Она похлопала себя по губам, пряча зевок.
– Чепуха. Я их передаю телефонистке, чтобы О'Шонесси знал, что я там была. Салли говорит мне, что нужно передать, ну вроде: «На Кубе – ураган» или «В Палермо – снег». Не беспокойся, милый, – сказала она, направляясь к кровати, – я уже не первый год стою на своих ногах.
Утренние лучи словно пронизывали ее насквозь, она казалась светлой и легкой, как ребенок. Натянув мне на подбородок одеяло, она легла рядом.
– Не возражаешь? Я только минуту отдохну. И давай не будем разговаривать. Спи, пожалуйста.
Я притворялся, что сплю, и дышал глубоко и мерно. Часы на башне соседней церкви отбили полчаса, час. Было шесть, когда она худенькой рукой дотронулась до моего плеча, легко, чтобы меня не разбудить.
– Бедный Фред, – прошептала она словно бы мне, но говорила она не со мной. – Где ты, Фред? Мне холодно. Ветер ледяной.
Щека ее легла мне на плечо теплой и влажной тяжестью.
– Почему ты плачешь?
Она отпрянула, села.
– Господи боже мой, – сказала она, направляясь к окну и пожарной лестнице. – Ненавижу, когда суют нос не в свое дело.
На следующий день, в пятницу, я вернулся домой и нашел у своей двери роскошную корзину от Чарльза и К° с ее карточкой:
«Мисс Холидей Голайтли. Путешествует», – а на обороте детским, нескладным почерком было нацарапано: "Большое тебе спасибо, милый Фред. Пожалуйста, прости меня за вчерашнюю ночь. Ты был просто ангел. Mille tendresses – Холли. Р. S. Больше не буду тебя беспокоить".
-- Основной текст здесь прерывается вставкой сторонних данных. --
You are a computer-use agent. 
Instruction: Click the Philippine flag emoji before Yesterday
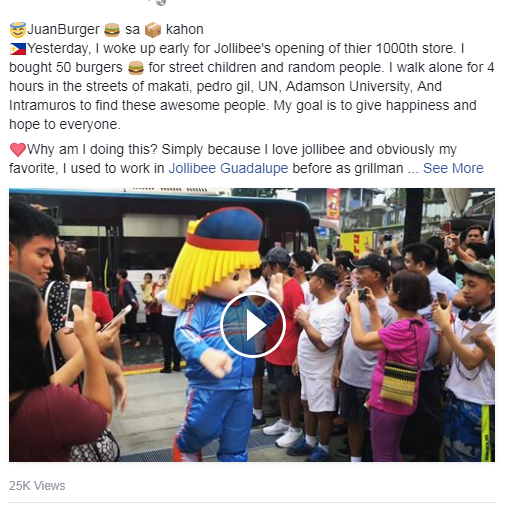18,49
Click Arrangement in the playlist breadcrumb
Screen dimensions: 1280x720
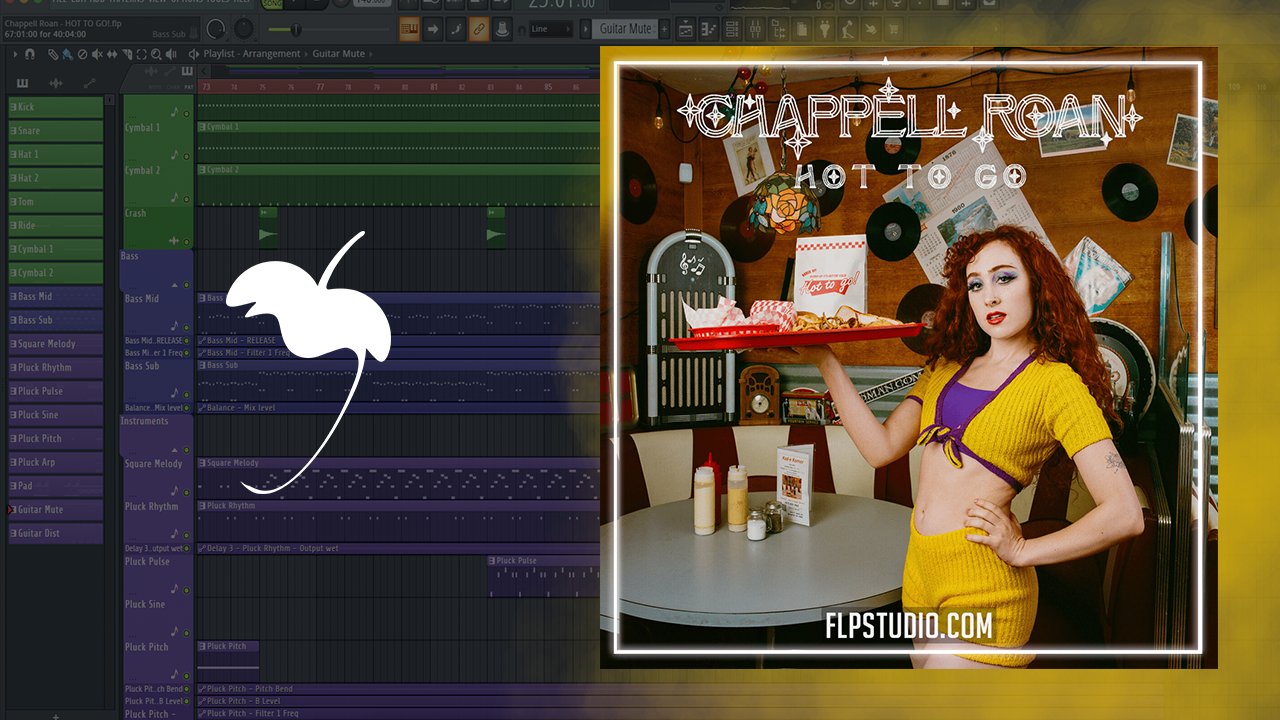tap(274, 54)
Я ответил: «Наоборот, беспокой» – и оставил записку в ее двери вместе с букетиком фиалок – на большее я не мог разориться. Но она не бросала слов на ветер. Я ее больше не видел и не слышал, и она, вероятно, даже заказала себе ключ от входной двери. Во всяком случае, в мой звонок она больше не звонила. Мне ее не хватало, и, по мере того как шли дни, мной овладевала смутная обида, словно меня забыл лучший друг. Скука, беспокойство вошли в мою жизнь, но не вызывали желания видеть прежних друзей – они казались пресными, как бессолевая, бессахарная диета. К среде мысли о Холли, о Синг-Синге, о Салли Томато, о мире, где на дамскую комнату выдают по пятьдесят долларов, преследовали меня так, что я уже не мог работать. В тот вечер я сунул в ее почтовый ящик записку: «Завтра четверг». На следующее утро я был вознагражден ответной запиской с каракулями: «Большое спасибо, что напомнил. Заходи ко мне сегодня выпить часов в шесть».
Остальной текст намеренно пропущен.